Understanding the ‘social network’ of genes — how they interact with each other — may help scientists in both normal conditions and in diseases like cancer.
Researchers developed a new computer algorithm called ALPACA to understand how genes work together in a cancer cell. This knowledge may one day lead to the development of more efficient therapies for cancers such as lymphoma.
The study, “Detecting phenotype-driven transitions in regulatory network structure,” was published in the journal Systems Biology and Applications.
With the advent of human genomics, scientists studying cancer are aware that they need to understand the complex traits of gene crosstalk — i.e., how genes work together and how changes in their communication may prompt cancer initiation and development.
However, switching from tracking individual genes to whole gene networks is easier said than done, because the networks can be composed of thousands of connections.
“To make a map that humans can understand, scientists need computers to figure out the subtle ways in which this ‘hairball’ goes awry in tumor cells,” Megha Padi, PhD, director of the UA Cancer Center Bioinformatics Shared Resource, said in a press release.
So, being able to track how genes communicate with each other and how their “conversations” may change in time may provide clues for cancer research.
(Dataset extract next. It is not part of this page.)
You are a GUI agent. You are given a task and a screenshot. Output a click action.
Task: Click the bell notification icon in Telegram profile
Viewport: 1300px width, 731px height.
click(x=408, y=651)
This can be done with the tools originally developed for studying social networks.
“A classic example is a phone network,” Padi said. “I’m calling my mom, my mom may be calling my sister, my sister’s calling me, and I may call you, but you won’t call my mom. Natural communities are formed, like your work community and family community.”
“In the same way, we see that gene regulatory networks form communities. The pattern of ‘conversations’ within the communities change between healthy and diseased individuals,” said John Quackenbush, PhD, director of the Center for Cancer Computational Biology at Dana-Farber Cancer Institute, who is also an author of the study.
“ALPACA is the first method to understand how the cell’s ‘social network’ is reorganized in disease, which might provide clues how cancer forms,” he added.
Researchers hope that ALPACA may help identify gene networks fueling resistance to current cancer therapies, known as chemoresistant tumors. Comparing the gene networks from these tumors with those responding to chemotherapy – chemosensitive tumors – may pinpoint new targets for the development of new therapies.
“Network scientists usually ask questions like how information is being spread through Twitter or other communication channels,” Padi said. “We’re asking completely different questions, like how networks function in different types of tumors. This type of research is rare because not many people work on both those fields at the same time.”